Implementer Exercise: Minimal KV-Aware Router
A complete router that selects GPUs based on cache overlap and queue depth:
import hashlib
from dataclasses import dataclass
@dataclass
class WorkerState:
worker_id: int
cached_prefix_hashes: set # set of block hash strings
queue_depth: int
prefill_tok_per_sec: float
def hash_block(tokens, block_size=16):
"""Hash a block of token IDs for cache lookup."""
token_bytes = bytes(tokens)
return hashlib.sha256(token_bytes).hexdigest()[:16]

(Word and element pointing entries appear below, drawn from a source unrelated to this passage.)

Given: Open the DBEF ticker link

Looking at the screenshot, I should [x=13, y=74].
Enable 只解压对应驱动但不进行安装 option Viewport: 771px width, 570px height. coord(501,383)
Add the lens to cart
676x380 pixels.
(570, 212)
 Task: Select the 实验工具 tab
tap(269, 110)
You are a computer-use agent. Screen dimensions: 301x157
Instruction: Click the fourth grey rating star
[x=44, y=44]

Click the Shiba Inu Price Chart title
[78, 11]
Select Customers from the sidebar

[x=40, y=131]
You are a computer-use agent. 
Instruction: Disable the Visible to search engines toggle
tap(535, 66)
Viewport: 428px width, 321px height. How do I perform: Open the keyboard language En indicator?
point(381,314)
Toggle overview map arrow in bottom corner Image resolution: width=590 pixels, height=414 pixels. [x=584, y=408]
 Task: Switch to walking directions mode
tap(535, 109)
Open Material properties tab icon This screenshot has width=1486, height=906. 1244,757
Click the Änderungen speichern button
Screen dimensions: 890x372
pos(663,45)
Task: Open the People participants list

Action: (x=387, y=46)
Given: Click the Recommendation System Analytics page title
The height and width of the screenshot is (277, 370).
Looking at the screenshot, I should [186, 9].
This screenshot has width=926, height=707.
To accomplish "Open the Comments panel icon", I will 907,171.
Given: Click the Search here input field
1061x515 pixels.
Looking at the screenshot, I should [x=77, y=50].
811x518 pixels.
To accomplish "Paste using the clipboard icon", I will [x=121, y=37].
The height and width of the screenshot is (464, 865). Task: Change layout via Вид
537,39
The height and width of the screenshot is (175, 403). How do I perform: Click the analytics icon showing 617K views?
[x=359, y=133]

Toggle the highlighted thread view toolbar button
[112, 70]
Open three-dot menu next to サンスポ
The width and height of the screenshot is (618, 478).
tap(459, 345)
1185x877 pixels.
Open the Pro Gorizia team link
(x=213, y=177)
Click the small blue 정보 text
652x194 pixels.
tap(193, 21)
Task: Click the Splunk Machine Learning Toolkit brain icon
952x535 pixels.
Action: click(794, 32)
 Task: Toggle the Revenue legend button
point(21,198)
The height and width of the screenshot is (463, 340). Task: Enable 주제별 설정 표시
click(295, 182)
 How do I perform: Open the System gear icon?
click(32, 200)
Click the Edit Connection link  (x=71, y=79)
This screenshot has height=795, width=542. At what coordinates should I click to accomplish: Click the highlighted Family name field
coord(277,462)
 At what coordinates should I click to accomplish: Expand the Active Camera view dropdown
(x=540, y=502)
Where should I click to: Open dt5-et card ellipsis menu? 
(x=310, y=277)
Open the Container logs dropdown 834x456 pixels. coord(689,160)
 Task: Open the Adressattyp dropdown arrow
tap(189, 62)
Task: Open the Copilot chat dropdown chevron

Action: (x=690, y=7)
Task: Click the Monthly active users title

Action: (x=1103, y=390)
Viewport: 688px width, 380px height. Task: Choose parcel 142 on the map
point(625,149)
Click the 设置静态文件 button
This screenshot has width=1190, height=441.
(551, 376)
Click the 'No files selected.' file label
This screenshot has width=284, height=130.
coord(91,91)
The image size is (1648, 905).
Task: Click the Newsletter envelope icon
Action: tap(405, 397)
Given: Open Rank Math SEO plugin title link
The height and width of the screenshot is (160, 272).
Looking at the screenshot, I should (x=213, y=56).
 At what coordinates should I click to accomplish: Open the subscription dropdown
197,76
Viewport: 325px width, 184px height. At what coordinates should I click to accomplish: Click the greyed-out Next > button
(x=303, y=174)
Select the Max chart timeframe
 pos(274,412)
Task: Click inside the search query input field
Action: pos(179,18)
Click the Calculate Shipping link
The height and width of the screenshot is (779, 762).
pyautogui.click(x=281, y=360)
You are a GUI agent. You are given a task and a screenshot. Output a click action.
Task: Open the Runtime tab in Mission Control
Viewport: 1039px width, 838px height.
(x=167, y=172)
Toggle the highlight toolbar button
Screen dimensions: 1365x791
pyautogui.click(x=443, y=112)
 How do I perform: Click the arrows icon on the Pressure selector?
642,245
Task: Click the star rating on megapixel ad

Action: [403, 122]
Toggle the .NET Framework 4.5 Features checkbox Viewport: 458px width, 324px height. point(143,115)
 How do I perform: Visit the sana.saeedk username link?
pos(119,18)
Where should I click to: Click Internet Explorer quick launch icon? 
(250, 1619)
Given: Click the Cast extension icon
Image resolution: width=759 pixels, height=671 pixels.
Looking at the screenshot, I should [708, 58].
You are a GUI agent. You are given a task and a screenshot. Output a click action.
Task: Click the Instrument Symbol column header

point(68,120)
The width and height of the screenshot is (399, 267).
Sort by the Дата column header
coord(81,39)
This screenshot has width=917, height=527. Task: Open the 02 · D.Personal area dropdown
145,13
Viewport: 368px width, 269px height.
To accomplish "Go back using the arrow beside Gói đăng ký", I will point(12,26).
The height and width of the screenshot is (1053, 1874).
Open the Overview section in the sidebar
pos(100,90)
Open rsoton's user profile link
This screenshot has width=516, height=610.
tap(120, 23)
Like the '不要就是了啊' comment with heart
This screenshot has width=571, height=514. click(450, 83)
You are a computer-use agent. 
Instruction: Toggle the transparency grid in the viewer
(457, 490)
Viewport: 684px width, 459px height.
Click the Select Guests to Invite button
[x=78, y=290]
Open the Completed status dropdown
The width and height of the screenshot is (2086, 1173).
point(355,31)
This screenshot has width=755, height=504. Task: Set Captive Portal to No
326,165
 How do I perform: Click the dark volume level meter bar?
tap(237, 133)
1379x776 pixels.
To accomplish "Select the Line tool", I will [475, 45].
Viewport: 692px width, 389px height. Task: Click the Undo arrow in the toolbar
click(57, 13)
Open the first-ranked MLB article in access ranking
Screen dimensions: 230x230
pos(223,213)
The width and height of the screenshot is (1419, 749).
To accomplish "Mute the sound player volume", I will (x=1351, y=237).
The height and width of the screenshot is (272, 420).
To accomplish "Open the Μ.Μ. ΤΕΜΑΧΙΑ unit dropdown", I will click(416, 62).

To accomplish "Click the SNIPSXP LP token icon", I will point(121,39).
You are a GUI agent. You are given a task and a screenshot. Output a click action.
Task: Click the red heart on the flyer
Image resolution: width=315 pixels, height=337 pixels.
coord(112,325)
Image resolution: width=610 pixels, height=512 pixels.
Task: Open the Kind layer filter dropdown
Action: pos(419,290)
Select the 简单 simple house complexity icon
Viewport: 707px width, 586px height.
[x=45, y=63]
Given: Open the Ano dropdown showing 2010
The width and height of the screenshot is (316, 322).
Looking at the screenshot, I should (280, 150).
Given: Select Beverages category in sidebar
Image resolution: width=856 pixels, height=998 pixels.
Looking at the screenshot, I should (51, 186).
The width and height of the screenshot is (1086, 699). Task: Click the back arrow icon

def compute_hash_chain(prompt_tokens, block_size=16):
"""Compute sequential hash chain for prefix matching."""
hashes = []
parent = "root"
for i in range(0, len(prompt_tokens), block_size):
block = prompt_tokens[i:i+block_size]
combined = f"{parent}:{hash_block(block)}"
block_hash = hashlib.sha256(combined.encode()).hexdigest()[:16]
hashes.append(block_hash)
parent = block_hash
return hashes
def route(request_tokens, workers, block_size=16):
"""Route request to worker with lowest estimated TTFT."""
prompt_hashes = compute_hash_chain(request_tokens, block_size)
best_worker = None
best_ttft = float("inf")
for w in workers:
# Count cached prefix length
cached = 0
for h in prompt_hashes:
if h in w.cached_prefix_hashes:
cached += 1
else:
break
uncached_tokens = (len(prompt_hashes) - cached) * block_size
prefill_time = uncached_tokens / w.prefill_tok_per_sec
queue_time = w.queue_depth * 0.030 # 30ms avg per queued request
ttft = prefill_time + queue_time
if ttft < best_ttft:
best_ttft = ttft
best_worker = w
return best_worker
This router runs in under 0.1ms for typical cluster sizes (8-64 workers) — negligible compared to the prefill time it saves.
Dynamo builds on concepts from the Inference Optimization Timeline series: PagedAttention (Part 5) provides the block-level KV cache abstraction, prefix caching (Part 8) provides the hash-chain mechanism, and disaggregated serving (Part 10) provides the prefill/decode split. Dynamo takes these single-node optimizations and extends them to the cluster level.
What Dynamo Changes for Production
Before Dynamo, multi-GPU LLM serving required manual configuration: static model placement, fixed routing rules, no cross-GPU cache sharing. Dynamo automates all of this:
- KV-aware routing eliminates redundant prefill computation — saving 50-80% of prefill GPU cycles in cache-friendly workloads.
- Disaggregated serving lets each GPU pool be optimized independently — prefill GPUs maximize tensor core utilization, decode GPUs maximize HBM bandwidth utilization.
- ModelExpress reduces cold starts from minutes to milliseconds — enabling reactive autoscaling that tracks demand in real time.
- The Planner closes the loop — automatically adjusting GPU allocation to meet SLOs at minimum cost.
The combination transforms a cluster of GPUs from a collection of independent inference servers into a unified inference system where every GPU contributes to serving every request optimally.